GCHQ has made a mass-scale graph database called Gaffer available for free on Github, a widely-used software repository.
Written in Java, the code enables users to analyze relationships between different pieces of data.
Some have welcomed the move, especially since it was developed using public money. Others are more skeptical of the agency’s intentions, however, and have refused to use the code as a matter of principle because of GCHQ’s mass surveillance programs.
Gaffer is a graph database designed to work out connections between nodes of data.
Some tech pundits speculate Gaffer could be used by GCHQ for analyzing data in order to find out who or what is at the center of a network.
According to Andrii Degeler, a journalist at technology website Ars Technica, it is hard to know what purpose Gaffer might have within GCHQ.

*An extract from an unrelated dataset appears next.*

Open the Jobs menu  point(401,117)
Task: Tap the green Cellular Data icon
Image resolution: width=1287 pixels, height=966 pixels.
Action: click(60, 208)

“Each node might be a surveilled terrorist or other source of data, and analysis of the graph might then show who or what is at the ‘center’ of that network,” Degeler wrote.
“Perhaps there’s a clue in the name of the software, too: ‘Gaffer’ is British slang for ‘boss,’” he added.

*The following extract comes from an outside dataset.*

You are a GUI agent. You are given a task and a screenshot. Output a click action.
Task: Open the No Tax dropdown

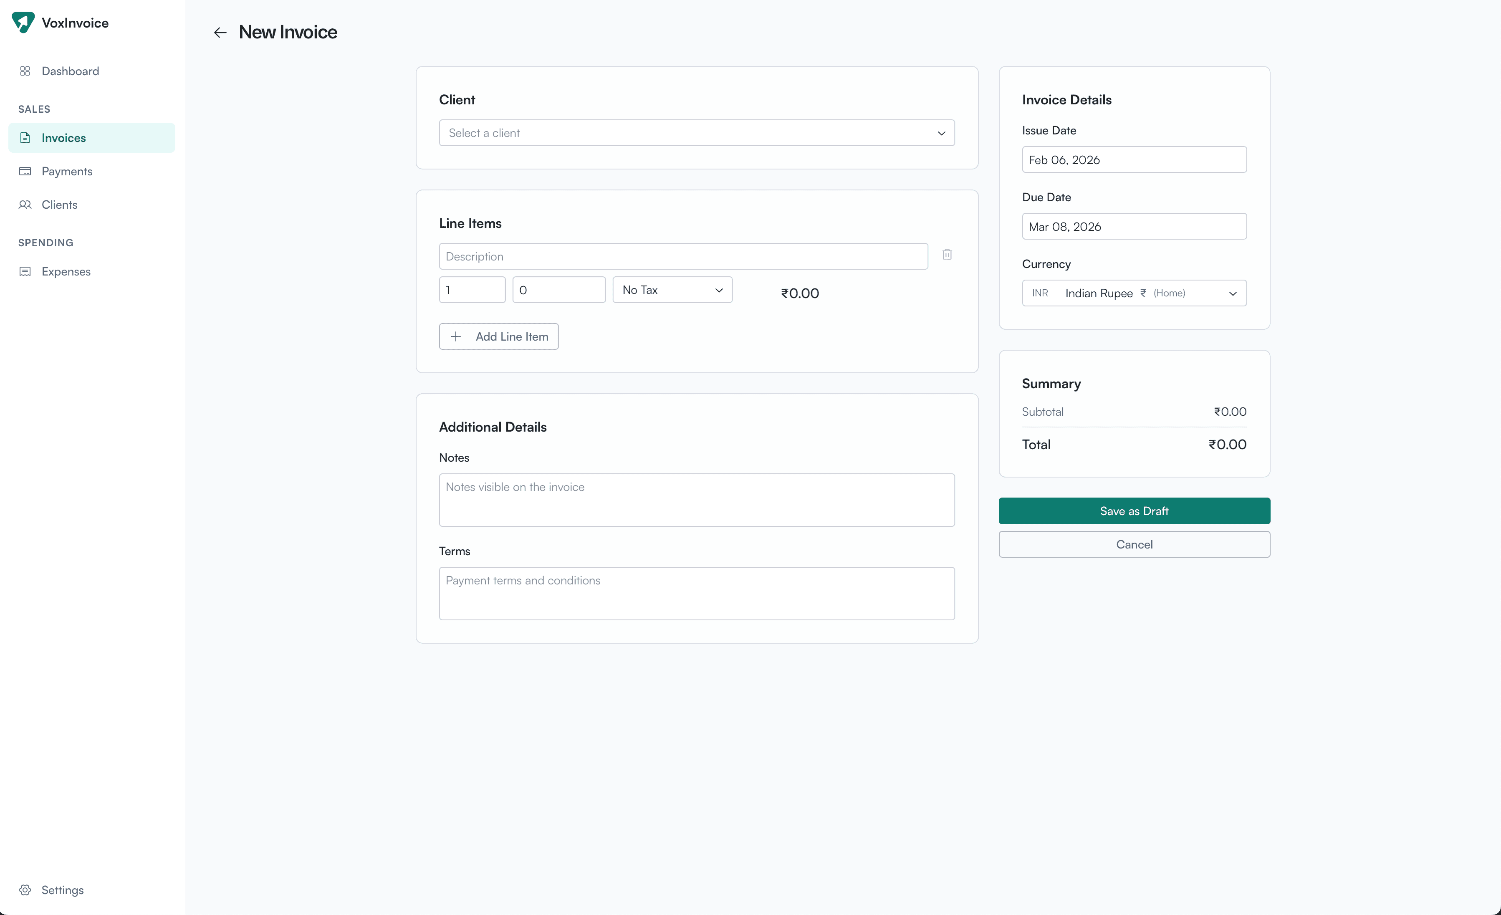[x=672, y=289]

Data can be uploaded in bulk form or fed continuously to the database, making it ideal for analyzing who talks to who, or collating data about a single person.
Gaffer is distributed under the Apache 2.0 license, a permissive free-software license that allows anyone to modify or distribute the database, so long as the original copyright notice and disclaimer are retained.
Some coders have rejected the database out of principle, citing GCHQ’s history of spying on British citizens as revealed by NSA whistleblower Edward Snowden.
“Stop spying on us,” wrote GitHub user floodedcodeboy on the ‘Issues’ section of the Gaffer page.
“The code is nice … it’s just that I have principles.”
Other GitHub users were not so bothered by the fact Britain’s listening post is behind the database.
“Meh. I say thanks for the code,” one wrote.
Some speculate Gaffer may be a covert way to attract hackers, as GCHQ and other British intelligence agencies announced in November they are recruiting an extra 1,900 staff.
The spy agency has already gained attention this month for the ‘Christmas card’ codebreaking challenge it published in the Telegraph newspaper last week.
GCHQ Director Robert Hannigan has given players until the end of January to complete the brain-teaser, which resembles a highly sophisticated crossword.